(Stored items)
┄┄┄┄┄┄┄┄┄┄┄┄┄┄┄┄┄┄┄┄

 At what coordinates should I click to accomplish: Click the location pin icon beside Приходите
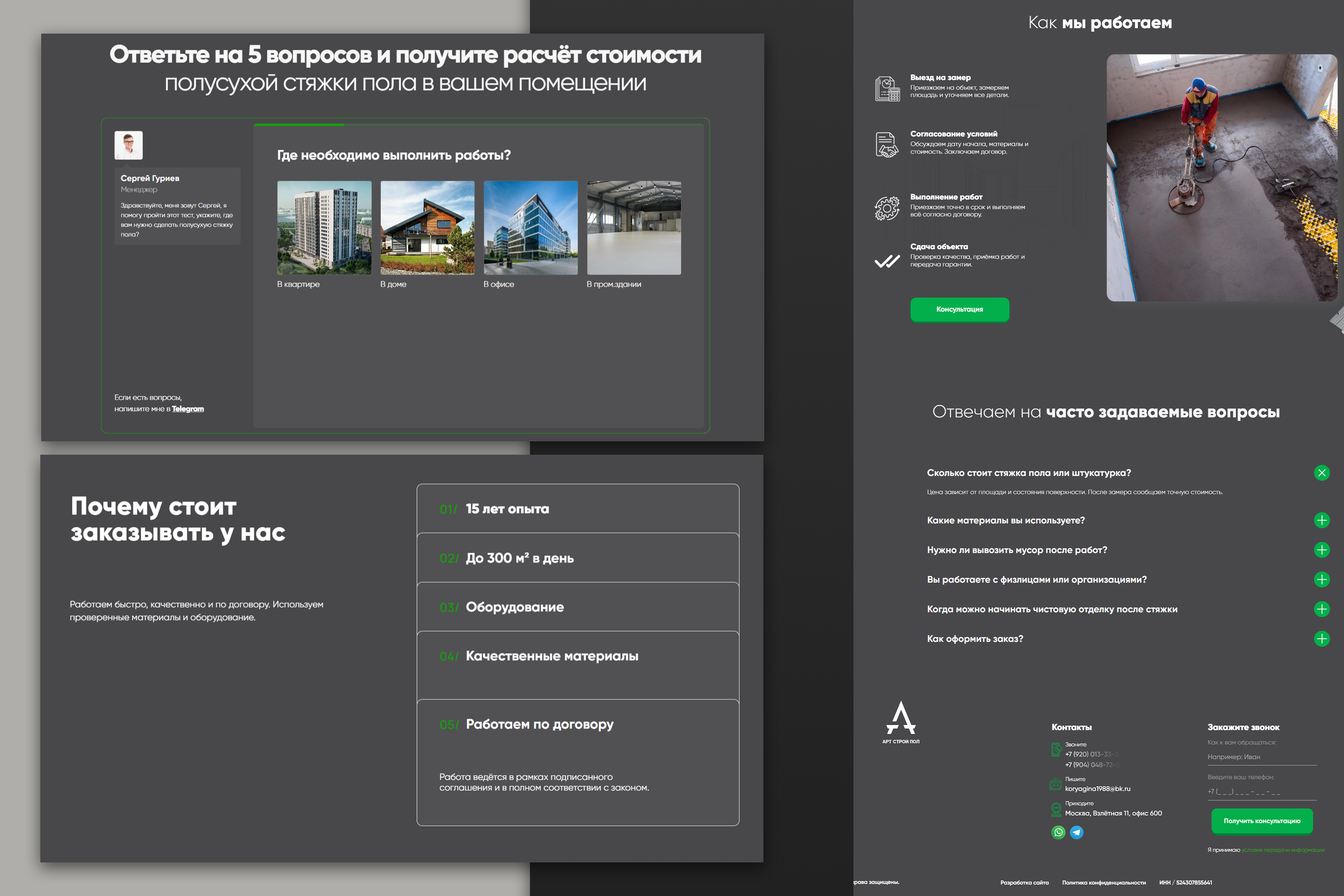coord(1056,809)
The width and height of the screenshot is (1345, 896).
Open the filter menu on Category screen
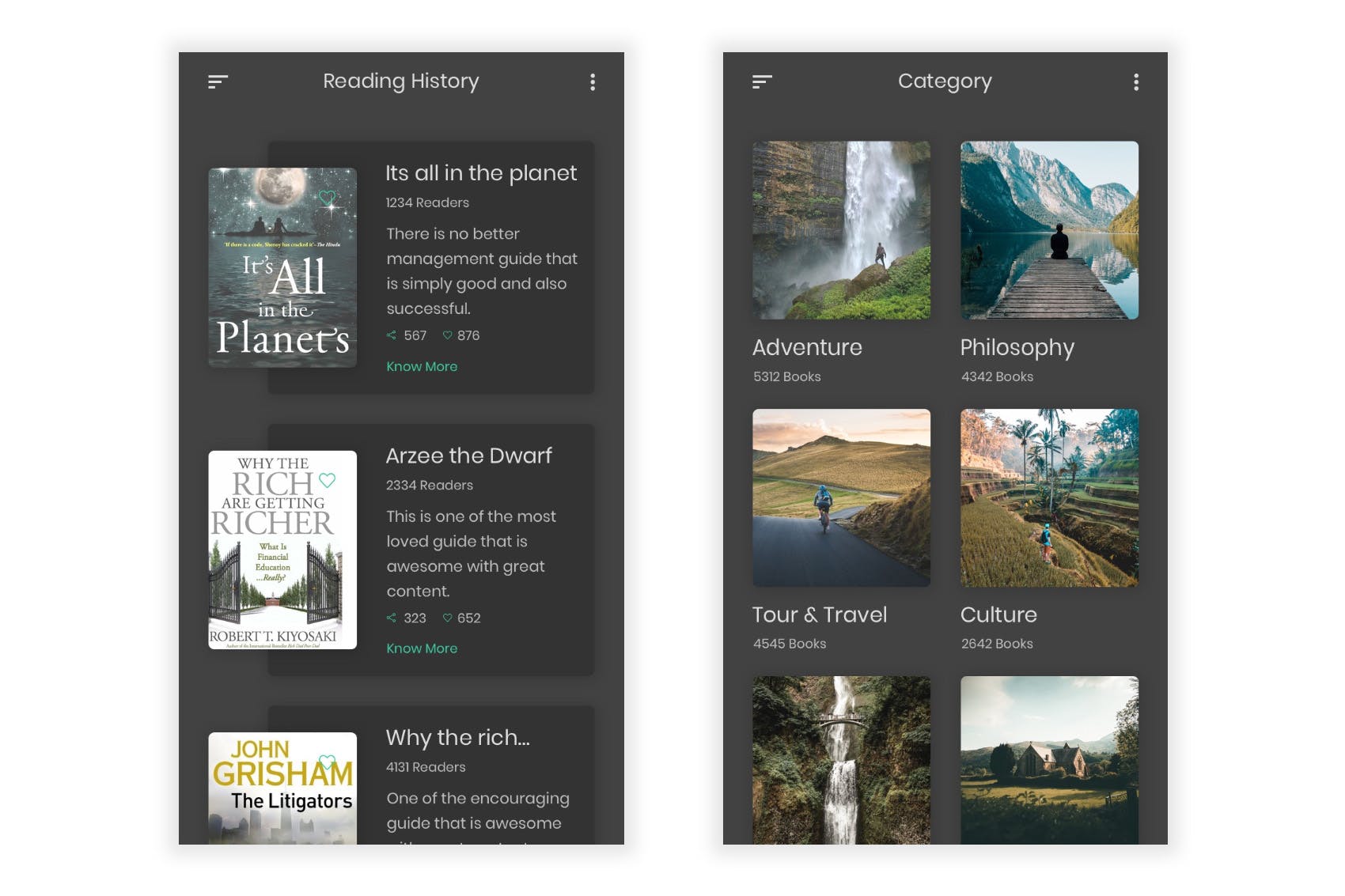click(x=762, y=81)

┄┄┄┄┄┄┄┄┄┄┄┄┄┄┄┄┄┄┄┄

# Problem details
All entries should be restated word for word; no images belong in the copy.

# Written response
 At what coordinates should I click to accomplish: Click the location pin icon beside Приходите
coord(1056,809)
The width and height of the screenshot is (1345, 896).
Open the filter menu on Category screen
click(x=762, y=81)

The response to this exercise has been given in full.